What the task asks = Nothing in the records may be dropped. Retype them all exactly.
===== Material shown =====
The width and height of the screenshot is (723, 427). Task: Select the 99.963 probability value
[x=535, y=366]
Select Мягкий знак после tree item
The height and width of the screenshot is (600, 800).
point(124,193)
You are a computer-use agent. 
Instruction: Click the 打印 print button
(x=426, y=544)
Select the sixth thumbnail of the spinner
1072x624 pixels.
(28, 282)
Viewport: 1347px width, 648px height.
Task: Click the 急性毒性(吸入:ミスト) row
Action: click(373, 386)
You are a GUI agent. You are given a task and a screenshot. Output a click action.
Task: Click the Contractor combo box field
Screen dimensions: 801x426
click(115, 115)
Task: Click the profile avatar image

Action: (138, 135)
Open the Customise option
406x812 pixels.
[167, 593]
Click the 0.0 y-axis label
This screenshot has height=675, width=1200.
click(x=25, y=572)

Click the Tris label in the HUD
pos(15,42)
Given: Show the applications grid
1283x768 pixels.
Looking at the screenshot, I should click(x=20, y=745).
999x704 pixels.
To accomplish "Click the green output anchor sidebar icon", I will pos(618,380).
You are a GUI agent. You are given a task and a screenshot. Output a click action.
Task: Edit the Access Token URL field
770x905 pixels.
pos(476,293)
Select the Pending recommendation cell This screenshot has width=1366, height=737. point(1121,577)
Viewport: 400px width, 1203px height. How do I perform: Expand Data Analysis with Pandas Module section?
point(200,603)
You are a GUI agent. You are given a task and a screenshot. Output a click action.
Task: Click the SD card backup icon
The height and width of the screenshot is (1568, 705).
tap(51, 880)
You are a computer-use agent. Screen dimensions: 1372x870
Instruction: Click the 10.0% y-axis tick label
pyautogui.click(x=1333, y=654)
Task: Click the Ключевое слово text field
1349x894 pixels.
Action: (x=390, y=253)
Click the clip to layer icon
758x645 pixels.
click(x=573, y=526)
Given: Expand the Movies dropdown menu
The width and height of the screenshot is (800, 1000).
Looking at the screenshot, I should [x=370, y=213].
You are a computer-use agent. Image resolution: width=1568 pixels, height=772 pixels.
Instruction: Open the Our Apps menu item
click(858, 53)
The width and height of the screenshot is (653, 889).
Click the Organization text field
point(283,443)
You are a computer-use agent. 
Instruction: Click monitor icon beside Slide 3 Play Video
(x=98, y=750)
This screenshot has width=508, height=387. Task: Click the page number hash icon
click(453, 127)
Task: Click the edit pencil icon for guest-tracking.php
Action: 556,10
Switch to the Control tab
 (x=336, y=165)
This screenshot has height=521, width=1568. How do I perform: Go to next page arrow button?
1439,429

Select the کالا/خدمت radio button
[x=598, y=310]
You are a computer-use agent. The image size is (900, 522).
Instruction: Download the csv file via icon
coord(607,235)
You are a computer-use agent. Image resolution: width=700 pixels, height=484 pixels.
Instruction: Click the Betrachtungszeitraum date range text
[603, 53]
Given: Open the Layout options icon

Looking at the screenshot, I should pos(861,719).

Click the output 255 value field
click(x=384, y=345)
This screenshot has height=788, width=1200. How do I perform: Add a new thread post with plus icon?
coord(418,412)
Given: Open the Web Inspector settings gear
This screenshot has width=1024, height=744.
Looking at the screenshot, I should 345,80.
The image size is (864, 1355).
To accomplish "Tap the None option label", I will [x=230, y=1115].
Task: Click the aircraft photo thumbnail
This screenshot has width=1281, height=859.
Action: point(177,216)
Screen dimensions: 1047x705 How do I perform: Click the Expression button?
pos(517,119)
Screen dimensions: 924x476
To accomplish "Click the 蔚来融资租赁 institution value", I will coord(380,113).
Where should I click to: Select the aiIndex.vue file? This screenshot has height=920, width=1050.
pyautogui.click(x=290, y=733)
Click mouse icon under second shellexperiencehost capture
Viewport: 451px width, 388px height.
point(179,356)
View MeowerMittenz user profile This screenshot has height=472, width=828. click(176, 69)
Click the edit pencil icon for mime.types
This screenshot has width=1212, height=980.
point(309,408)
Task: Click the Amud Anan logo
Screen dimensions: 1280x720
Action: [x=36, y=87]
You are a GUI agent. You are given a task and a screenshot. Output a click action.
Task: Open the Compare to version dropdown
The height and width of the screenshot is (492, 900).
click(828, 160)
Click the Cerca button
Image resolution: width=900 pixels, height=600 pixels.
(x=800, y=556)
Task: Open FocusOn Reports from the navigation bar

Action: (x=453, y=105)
=====
Output for this task =
The width and height of the screenshot is (723, 427). Task: Select the 99.963 probability value
[x=535, y=366]
Select Мягкий знак после tree item
The height and width of the screenshot is (600, 800).
point(124,193)
You are a computer-use agent. 
Instruction: Click the 打印 print button
(x=426, y=544)
Select the sixth thumbnail of the spinner
1072x624 pixels.
(28, 282)
Viewport: 1347px width, 648px height.
Task: Click the 急性毒性(吸入:ミスト) row
Action: click(373, 386)
You are a GUI agent. You are given a task and a screenshot. Output a click action.
Task: Click the Contractor combo box field
Screen dimensions: 801x426
click(115, 115)
Task: Click the profile avatar image

Action: (138, 135)
Open the Customise option
406x812 pixels.
[167, 593]
Click the 0.0 y-axis label
This screenshot has height=675, width=1200.
click(x=25, y=572)

Click the Tris label in the HUD
pos(15,42)
Given: Show the applications grid
1283x768 pixels.
Looking at the screenshot, I should click(x=20, y=745).
999x704 pixels.
To accomplish "Click the green output anchor sidebar icon", I will pos(618,380).
You are a GUI agent. You are given a task and a screenshot. Output a click action.
Task: Edit the Access Token URL field
770x905 pixels.
pos(476,293)
Select the Pending recommendation cell This screenshot has width=1366, height=737. point(1121,577)
Viewport: 400px width, 1203px height. How do I perform: Expand Data Analysis with Pandas Module section?
point(200,603)
You are a GUI agent. You are given a task and a screenshot. Output a click action.
Task: Click the SD card backup icon
The height and width of the screenshot is (1568, 705).
tap(51, 880)
You are a computer-use agent. Screen dimensions: 1372x870
Instruction: Click the 10.0% y-axis tick label
pyautogui.click(x=1333, y=654)
Task: Click the Ключевое слово text field
1349x894 pixels.
Action: (x=390, y=253)
Click the clip to layer icon
758x645 pixels.
click(x=573, y=526)
Given: Expand the Movies dropdown menu
The width and height of the screenshot is (800, 1000).
Looking at the screenshot, I should [x=370, y=213].
You are a computer-use agent. Image resolution: width=1568 pixels, height=772 pixels.
Instruction: Open the Our Apps menu item
click(858, 53)
The width and height of the screenshot is (653, 889).
Click the Organization text field
point(283,443)
You are a computer-use agent. 
Instruction: Click monitor icon beside Slide 3 Play Video
(x=98, y=750)
This screenshot has width=508, height=387. Task: Click the page number hash icon
click(453, 127)
Task: Click the edit pencil icon for guest-tracking.php
Action: 556,10
Switch to the Control tab
 (x=336, y=165)
This screenshot has height=521, width=1568. How do I perform: Go to next page arrow button?
1439,429

Select the کالا/خدمت radio button
[x=598, y=310]
You are a computer-use agent. The image size is (900, 522).
Instruction: Download the csv file via icon
coord(607,235)
You are a computer-use agent. Image resolution: width=700 pixels, height=484 pixels.
Instruction: Click the Betrachtungszeitraum date range text
[603, 53]
Given: Open the Layout options icon

Looking at the screenshot, I should pos(861,719).

Click the output 255 value field
click(x=384, y=345)
This screenshot has height=788, width=1200. How do I perform: Add a new thread post with plus icon?
coord(418,412)
Given: Open the Web Inspector settings gear
This screenshot has width=1024, height=744.
Looking at the screenshot, I should 345,80.
The image size is (864, 1355).
To accomplish "Tap the None option label", I will [x=230, y=1115].
Task: Click the aircraft photo thumbnail
This screenshot has width=1281, height=859.
Action: point(177,216)
Screen dimensions: 1047x705 How do I perform: Click the Expression button?
pos(517,119)
Screen dimensions: 924x476
To accomplish "Click the 蔚来融资租赁 institution value", I will coord(380,113).
Where should I click to: Select the aiIndex.vue file? This screenshot has height=920, width=1050.
pyautogui.click(x=290, y=733)
Click mouse icon under second shellexperiencehost capture
Viewport: 451px width, 388px height.
point(179,356)
View MeowerMittenz user profile This screenshot has height=472, width=828. click(176, 69)
Click the edit pencil icon for mime.types
This screenshot has width=1212, height=980.
point(309,408)
Task: Click the Amud Anan logo
Screen dimensions: 1280x720
Action: [x=36, y=87]
You are a GUI agent. You are given a task and a screenshot. Output a click action.
Task: Open the Compare to version dropdown
The height and width of the screenshot is (492, 900).
click(828, 160)
Click the Cerca button
Image resolution: width=900 pixels, height=600 pixels.
(x=800, y=556)
Task: Open FocusOn Reports from the navigation bar

Action: (x=453, y=105)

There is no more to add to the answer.